> _Exercises to complete_:
(a) Can you copy the passage from the Daunte Wright news piece starting with "UPDATE ============ Daunte" and going on through "shot by accident."?
(b) In the Daunte Wright news piece, which people are named with a capitalized first and last name?
(c) Does the Daunte Wright news piece support each of these statements? (i) Wright was shot while driving away. (ii) The officer shouted "taser taser" before firing. (iii) Wright was 20 years old.

> _Selected extract_:
▬▬▬▬▬▬

UPDATE ============ Daunte Wright death in Minnesota traffic stop sparks unrest
Category: News & PoliticsVia: john-russell • 2 months ago • 85 comments
By: Olivia Williams (SFGATE)
Astounding new information has emerged in this case.
Wright was apparently shot by accident.
He was not shot while driving away, but before he drove away. The car door was open as Wright broke free from the cops and got back in his car. A female police officer reached for her taser and shouted "taser taser" to let her fellow cops know she was using her taser.
Instead of her taser though, she had drawn her gun and she mistakenly shot him with a bullet.
The car then drives off.
This video was just shown by the police chief.
By the way the female officer seems to be distraught by having shot him.
BROOKLYN CENTER, Minn. (AP) — A Black man died after being shot by police in a Minneapolis suburb during a traffic stop and crashing his car several blocks away, sparking violent protests that lasted into the early hours Monday as officers in riot gear clashed with demonstrators and the man's mother called for calm.
The man was identified by family as 20-year-old Daunte Wright, and he died Sunday in a metropolitan area already on edge and midway through the trial of the first of four police officers charged in George Floyd's death. Minnesota Gov. Tim Walz tweeted he was praying for Wright's family "as our state mourns another life of a Black man taken by law enforcement."

▬▬▬▬▬▬

> _Data records_:
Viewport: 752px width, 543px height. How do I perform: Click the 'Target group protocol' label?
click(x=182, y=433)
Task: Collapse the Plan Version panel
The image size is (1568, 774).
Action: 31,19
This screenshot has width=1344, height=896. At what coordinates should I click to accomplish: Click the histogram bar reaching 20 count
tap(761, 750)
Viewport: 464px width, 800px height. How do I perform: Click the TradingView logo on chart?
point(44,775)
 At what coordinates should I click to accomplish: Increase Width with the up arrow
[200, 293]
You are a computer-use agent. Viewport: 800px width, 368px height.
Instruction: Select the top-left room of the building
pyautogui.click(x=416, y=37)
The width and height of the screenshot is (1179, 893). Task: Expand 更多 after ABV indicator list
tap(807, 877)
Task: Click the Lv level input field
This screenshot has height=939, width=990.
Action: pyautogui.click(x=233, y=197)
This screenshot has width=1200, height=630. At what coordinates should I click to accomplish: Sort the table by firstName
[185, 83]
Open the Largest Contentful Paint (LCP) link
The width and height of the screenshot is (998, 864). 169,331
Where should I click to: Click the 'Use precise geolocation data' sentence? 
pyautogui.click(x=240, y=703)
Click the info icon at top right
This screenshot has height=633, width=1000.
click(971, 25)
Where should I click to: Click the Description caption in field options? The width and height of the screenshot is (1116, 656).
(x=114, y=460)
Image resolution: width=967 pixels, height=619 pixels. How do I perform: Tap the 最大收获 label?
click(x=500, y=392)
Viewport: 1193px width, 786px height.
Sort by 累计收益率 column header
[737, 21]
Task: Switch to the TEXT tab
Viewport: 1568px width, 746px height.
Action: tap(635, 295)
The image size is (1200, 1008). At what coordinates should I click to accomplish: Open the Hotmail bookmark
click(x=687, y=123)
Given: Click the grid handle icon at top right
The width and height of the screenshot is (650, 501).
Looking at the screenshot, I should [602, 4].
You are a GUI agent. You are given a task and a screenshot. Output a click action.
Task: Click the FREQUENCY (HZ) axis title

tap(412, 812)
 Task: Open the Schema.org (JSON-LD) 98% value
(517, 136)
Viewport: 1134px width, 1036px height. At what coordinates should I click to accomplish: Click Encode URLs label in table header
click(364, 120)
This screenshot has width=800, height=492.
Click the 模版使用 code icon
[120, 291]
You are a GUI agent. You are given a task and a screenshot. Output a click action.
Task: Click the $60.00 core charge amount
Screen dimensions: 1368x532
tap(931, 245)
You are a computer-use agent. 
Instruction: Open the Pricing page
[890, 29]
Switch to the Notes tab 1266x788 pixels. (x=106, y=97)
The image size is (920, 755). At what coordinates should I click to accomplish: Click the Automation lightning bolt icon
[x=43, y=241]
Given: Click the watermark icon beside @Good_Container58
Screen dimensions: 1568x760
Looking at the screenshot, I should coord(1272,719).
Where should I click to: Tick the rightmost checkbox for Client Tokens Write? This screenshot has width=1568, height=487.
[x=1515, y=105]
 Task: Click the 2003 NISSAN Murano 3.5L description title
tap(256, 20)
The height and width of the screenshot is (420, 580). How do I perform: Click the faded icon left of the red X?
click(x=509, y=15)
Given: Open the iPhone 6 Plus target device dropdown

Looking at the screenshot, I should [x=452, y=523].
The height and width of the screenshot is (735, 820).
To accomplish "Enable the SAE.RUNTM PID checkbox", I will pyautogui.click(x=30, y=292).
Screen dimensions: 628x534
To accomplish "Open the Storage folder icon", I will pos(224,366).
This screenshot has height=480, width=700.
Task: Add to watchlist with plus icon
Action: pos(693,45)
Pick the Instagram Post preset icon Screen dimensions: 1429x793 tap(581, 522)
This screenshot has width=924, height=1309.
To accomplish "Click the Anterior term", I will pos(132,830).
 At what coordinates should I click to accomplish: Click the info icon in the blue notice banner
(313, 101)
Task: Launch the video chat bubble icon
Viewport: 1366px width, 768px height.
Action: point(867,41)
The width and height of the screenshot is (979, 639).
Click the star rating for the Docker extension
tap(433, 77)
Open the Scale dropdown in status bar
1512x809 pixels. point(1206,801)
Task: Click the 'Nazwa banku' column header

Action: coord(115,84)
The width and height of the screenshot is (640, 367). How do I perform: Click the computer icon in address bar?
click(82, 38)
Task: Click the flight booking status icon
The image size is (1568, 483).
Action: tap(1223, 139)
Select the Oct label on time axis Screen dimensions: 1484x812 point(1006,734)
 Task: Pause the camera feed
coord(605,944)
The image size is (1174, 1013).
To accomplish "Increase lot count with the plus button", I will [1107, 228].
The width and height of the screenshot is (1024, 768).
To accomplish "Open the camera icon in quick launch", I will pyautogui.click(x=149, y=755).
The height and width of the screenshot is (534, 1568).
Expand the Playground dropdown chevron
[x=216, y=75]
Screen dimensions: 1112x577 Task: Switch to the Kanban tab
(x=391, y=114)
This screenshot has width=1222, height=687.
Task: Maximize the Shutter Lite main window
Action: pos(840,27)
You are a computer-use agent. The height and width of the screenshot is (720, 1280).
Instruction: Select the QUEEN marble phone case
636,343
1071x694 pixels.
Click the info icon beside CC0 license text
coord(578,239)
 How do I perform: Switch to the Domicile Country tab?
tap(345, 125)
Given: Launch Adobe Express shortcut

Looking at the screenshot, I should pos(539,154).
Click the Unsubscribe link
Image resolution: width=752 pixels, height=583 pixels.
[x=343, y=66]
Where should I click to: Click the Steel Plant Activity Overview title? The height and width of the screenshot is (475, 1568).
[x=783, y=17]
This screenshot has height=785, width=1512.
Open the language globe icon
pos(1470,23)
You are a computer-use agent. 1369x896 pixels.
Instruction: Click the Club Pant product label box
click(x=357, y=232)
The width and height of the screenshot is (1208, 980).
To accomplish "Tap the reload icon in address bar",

▬▬▬▬▬▬

> _Solutions to the exercise_:
(a)
UPDATE ============ Daunte Wright death in Minnesota traffic stop sparks unrest
Category: News & PoliticsVia: john-russell • 2 months ago • 85 comments
By: Olivia Williams (SFGATE)
Astounding new information has emerged in this case.
Wright was apparently shot by accident.

(b) Olivia Williams, Daunte Wright, George Floyd, Tim Walz

(c)
(i) No: "He was not shot while driving away, but before he drove away."
(ii) Yes: "A female police officer reached for her taser and shouted "taser taser" to let her fellow cops know she was using her taser."
(iii) Yes: "The man was identified by family as 20-year-old Daunte Wright"